SUPPLIED RECORDS:
------------------------------
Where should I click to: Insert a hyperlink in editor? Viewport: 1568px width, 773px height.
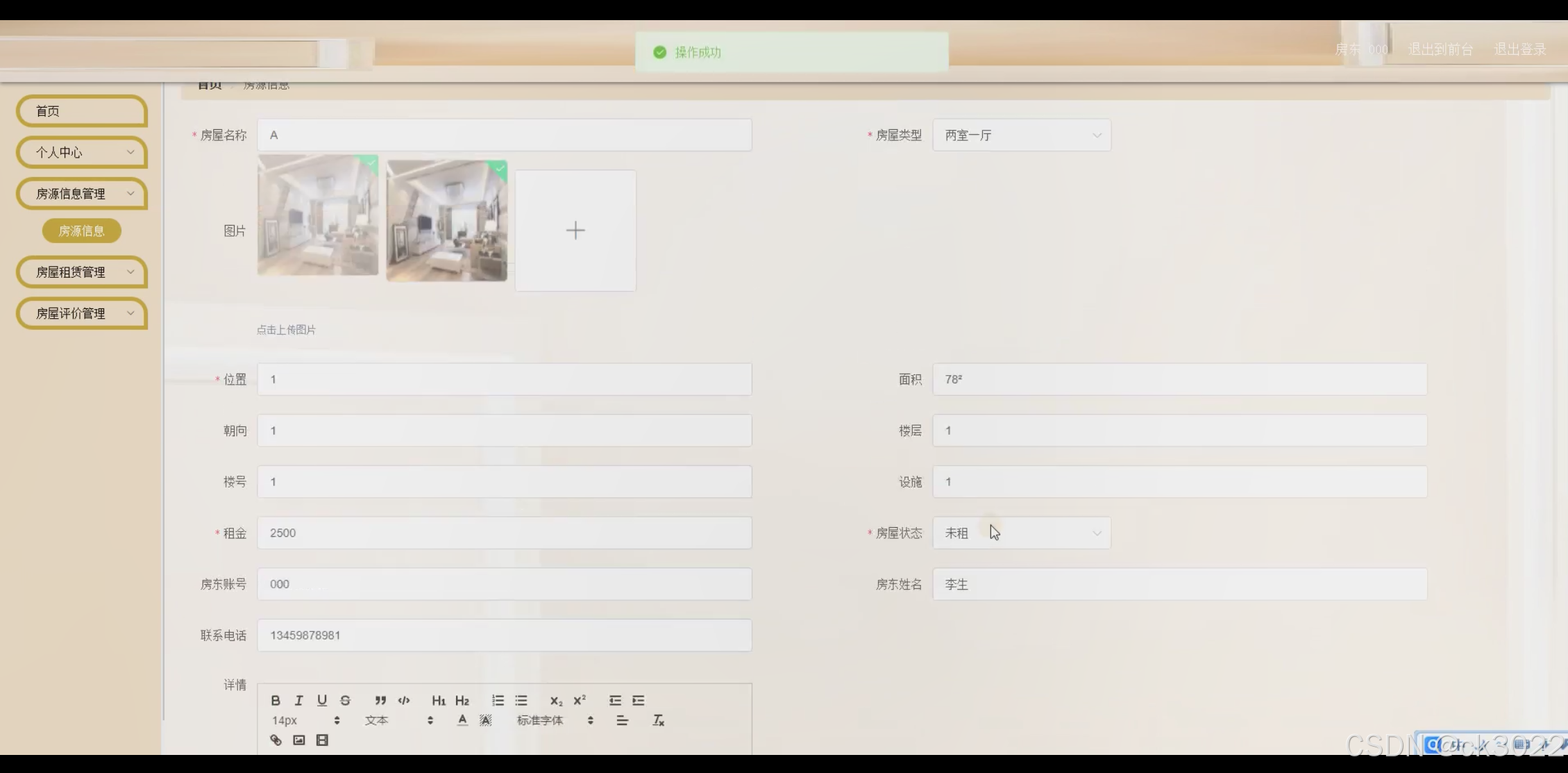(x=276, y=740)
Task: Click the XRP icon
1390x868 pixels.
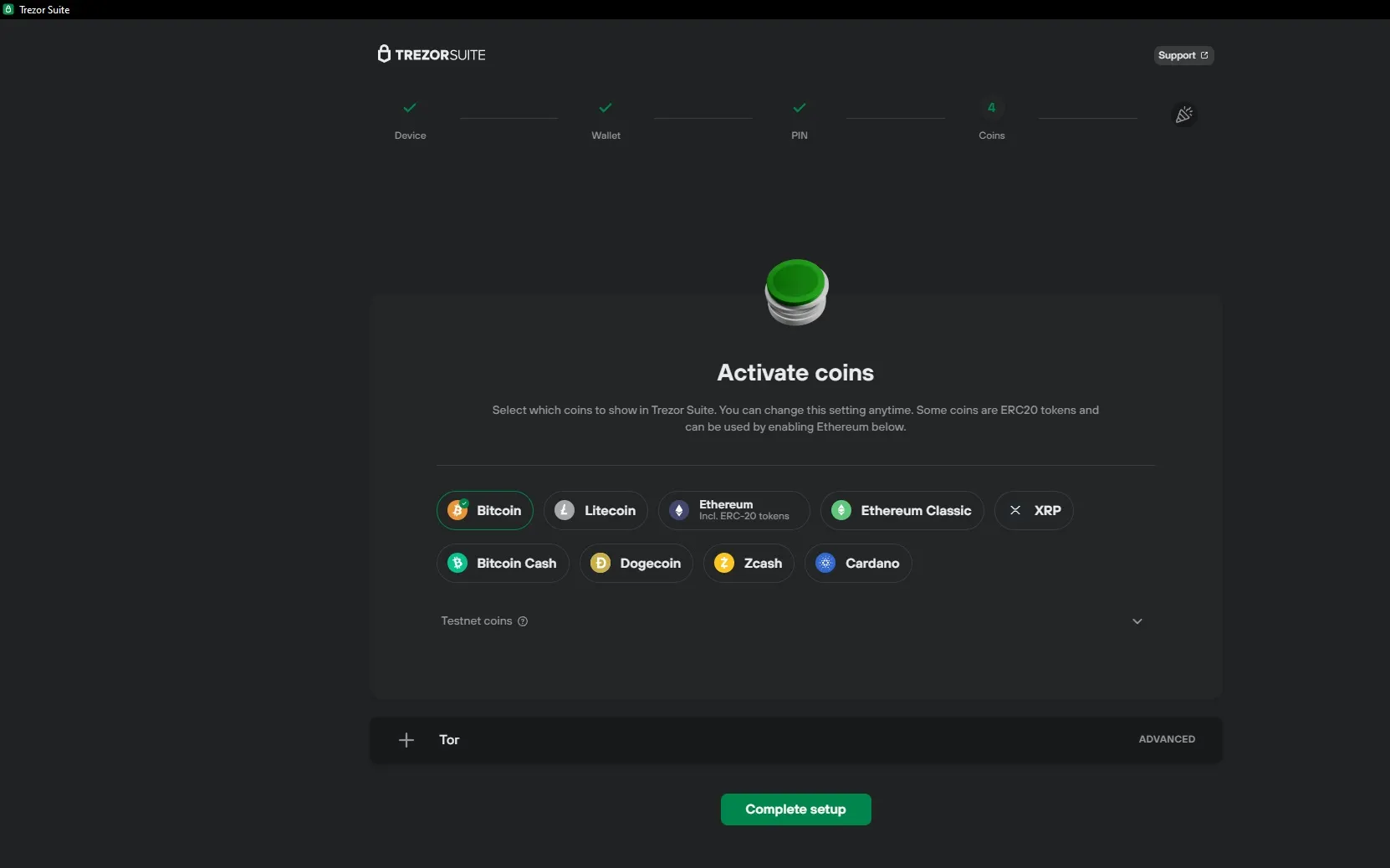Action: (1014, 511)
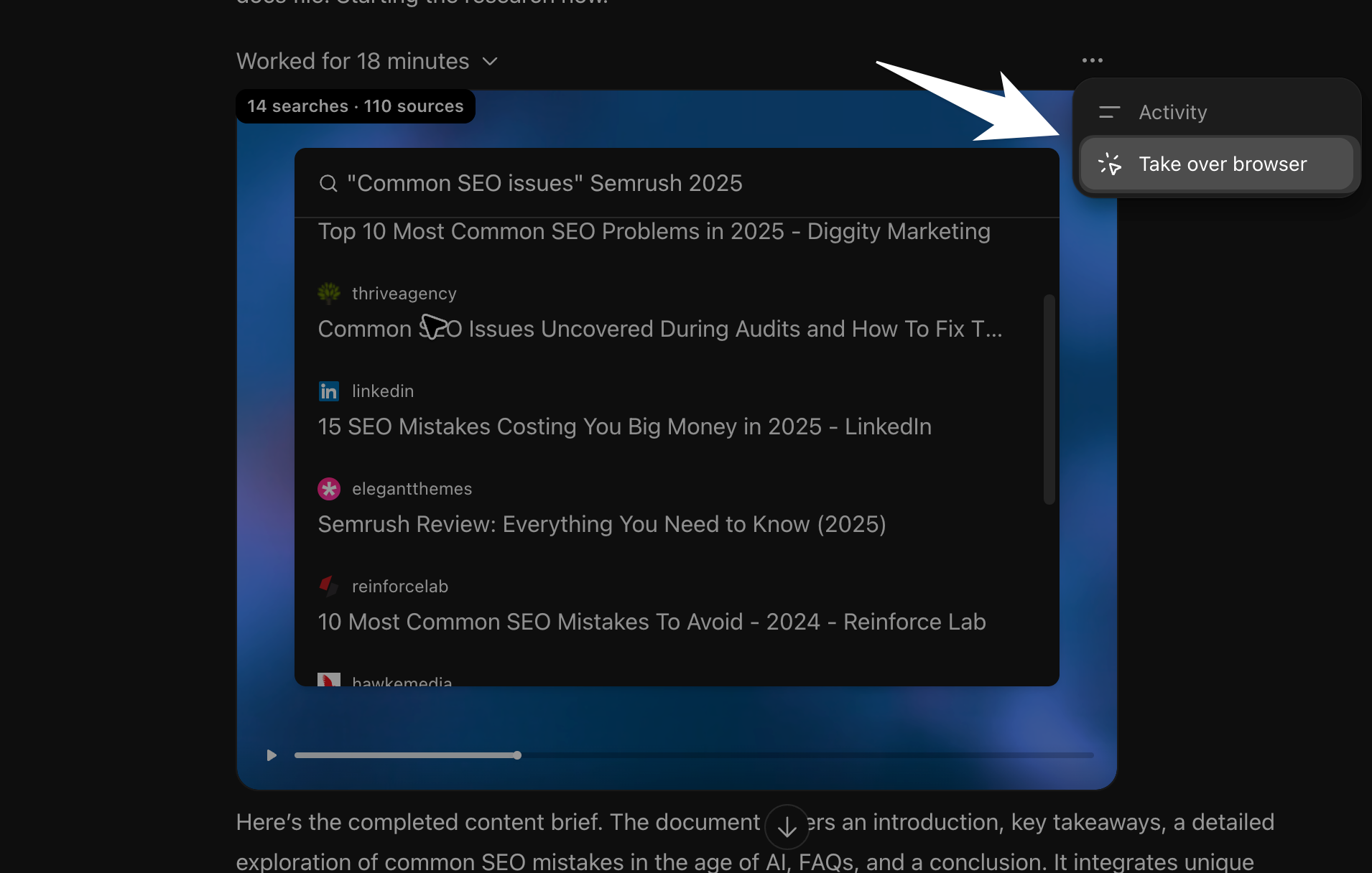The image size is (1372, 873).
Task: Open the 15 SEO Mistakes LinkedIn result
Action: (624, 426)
------------------------------
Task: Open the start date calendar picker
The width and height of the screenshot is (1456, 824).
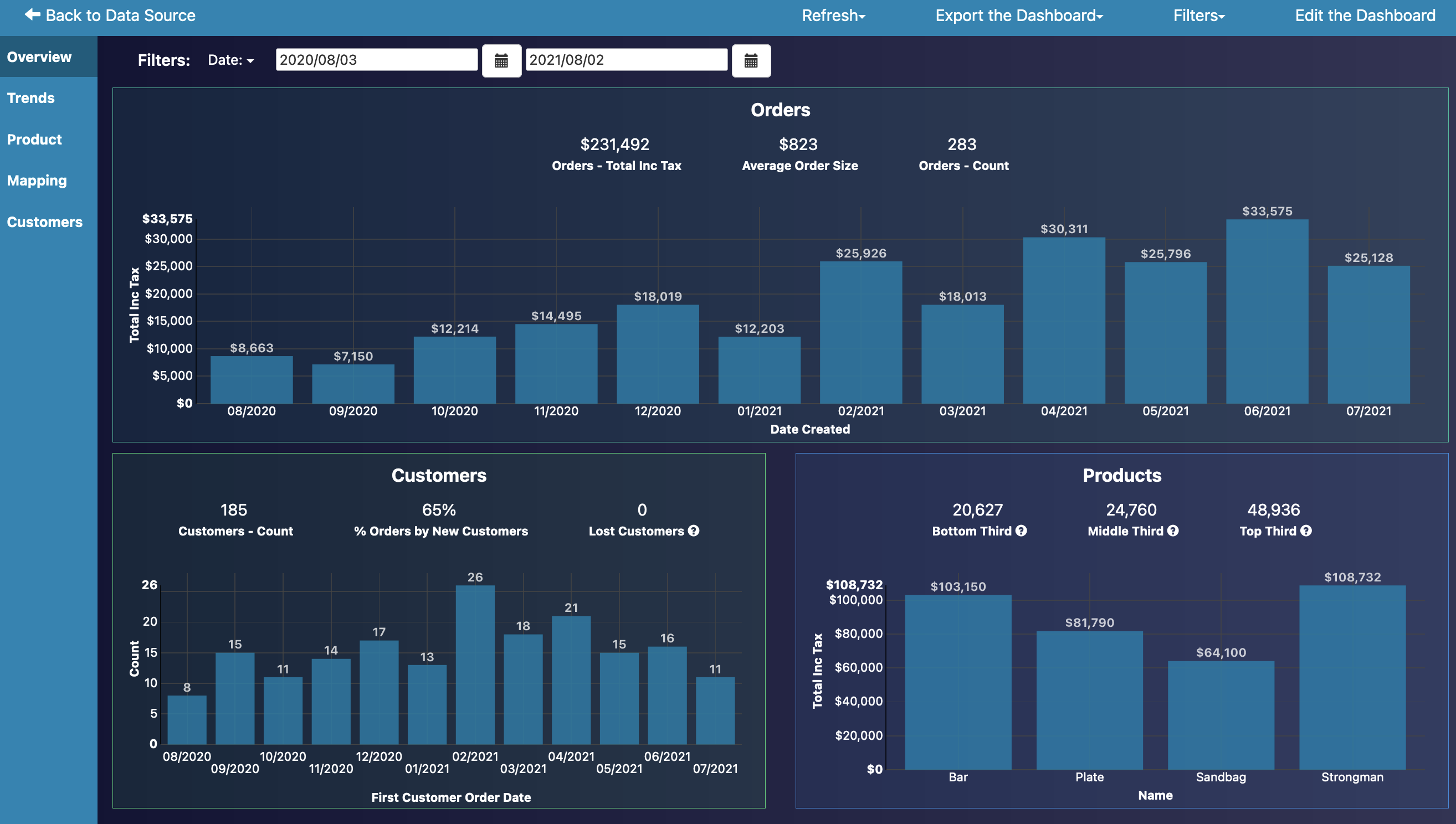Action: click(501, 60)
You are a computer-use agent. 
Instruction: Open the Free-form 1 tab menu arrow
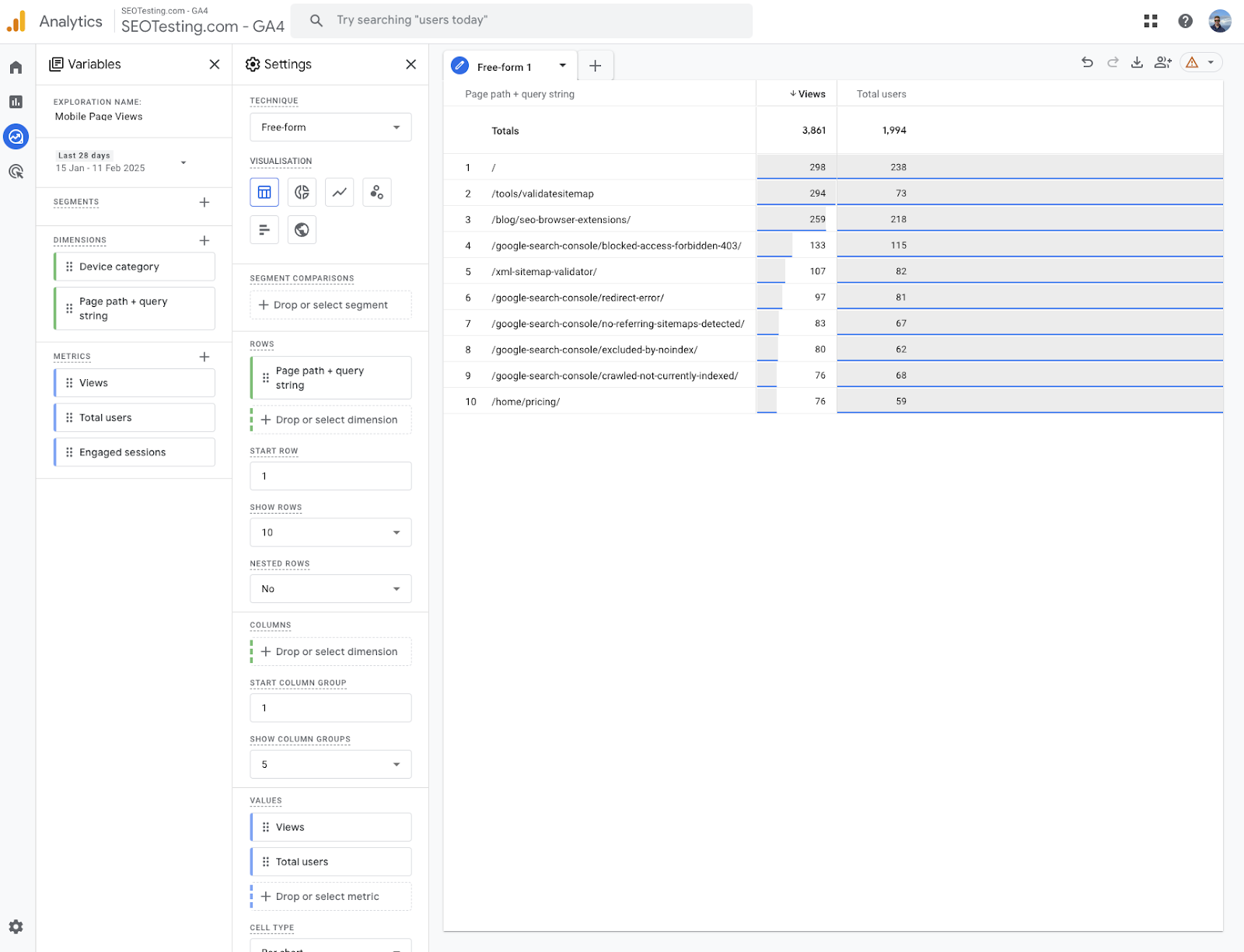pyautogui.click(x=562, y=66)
------------------------------
EXERCISE AIM: Quote the data above exactly from the line with "Where should I" to the line with "Task: Click the XRP icon", both ends counted, and nothing else. Pictures don't go in.

SOLVED PROBLEM:
Where should I click to: Insert a hyperlink in editor? Viewport: 1568px width, 773px height.
(x=276, y=740)
Task: Click the XRP icon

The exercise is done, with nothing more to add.